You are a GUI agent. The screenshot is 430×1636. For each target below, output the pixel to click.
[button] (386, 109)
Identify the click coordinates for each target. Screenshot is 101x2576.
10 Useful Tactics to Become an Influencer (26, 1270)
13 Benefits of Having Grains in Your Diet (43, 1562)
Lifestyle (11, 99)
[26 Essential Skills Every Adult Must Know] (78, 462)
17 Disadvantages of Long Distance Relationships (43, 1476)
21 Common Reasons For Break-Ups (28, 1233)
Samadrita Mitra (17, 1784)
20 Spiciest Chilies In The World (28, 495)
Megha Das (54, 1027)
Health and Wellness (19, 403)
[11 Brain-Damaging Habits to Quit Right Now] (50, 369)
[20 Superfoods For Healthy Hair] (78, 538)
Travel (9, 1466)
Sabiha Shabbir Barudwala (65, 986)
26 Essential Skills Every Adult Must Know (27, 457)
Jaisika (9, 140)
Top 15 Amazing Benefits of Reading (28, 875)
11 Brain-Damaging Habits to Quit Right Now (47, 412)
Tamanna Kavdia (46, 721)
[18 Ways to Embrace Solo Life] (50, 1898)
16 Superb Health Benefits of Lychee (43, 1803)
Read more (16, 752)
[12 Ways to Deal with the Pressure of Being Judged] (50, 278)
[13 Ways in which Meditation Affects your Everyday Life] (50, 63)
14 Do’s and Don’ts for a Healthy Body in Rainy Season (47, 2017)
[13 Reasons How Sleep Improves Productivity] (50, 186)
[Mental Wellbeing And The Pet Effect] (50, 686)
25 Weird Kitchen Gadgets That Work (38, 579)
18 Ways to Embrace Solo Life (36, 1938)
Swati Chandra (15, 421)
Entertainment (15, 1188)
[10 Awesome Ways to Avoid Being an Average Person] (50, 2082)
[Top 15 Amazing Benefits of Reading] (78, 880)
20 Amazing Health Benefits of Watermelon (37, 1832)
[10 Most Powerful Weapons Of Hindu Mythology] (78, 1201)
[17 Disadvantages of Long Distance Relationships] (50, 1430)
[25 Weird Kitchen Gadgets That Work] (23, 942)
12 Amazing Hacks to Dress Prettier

───

● Task
One stretch of the lines above is wanted, from the line that contains "17 Disadvantages of Long Distance Relationships (43, 1476)" through the line that contains "Travel (9, 1466)". Output it exactly.

● Worked solution
17 Disadvantages of Long Distance Relationships (43, 1476)
21 Common Reasons For Break-Ups (28, 1233)
Samadrita Mitra (17, 1784)
20 Spiciest Chilies In The World (28, 495)
Megha Das (54, 1027)
Health and Wellness (19, 403)
[11 Brain-Damaging Habits to Quit Right Now] (50, 369)
[20 Superfoods For Healthy Hair] (78, 538)
Travel (9, 1466)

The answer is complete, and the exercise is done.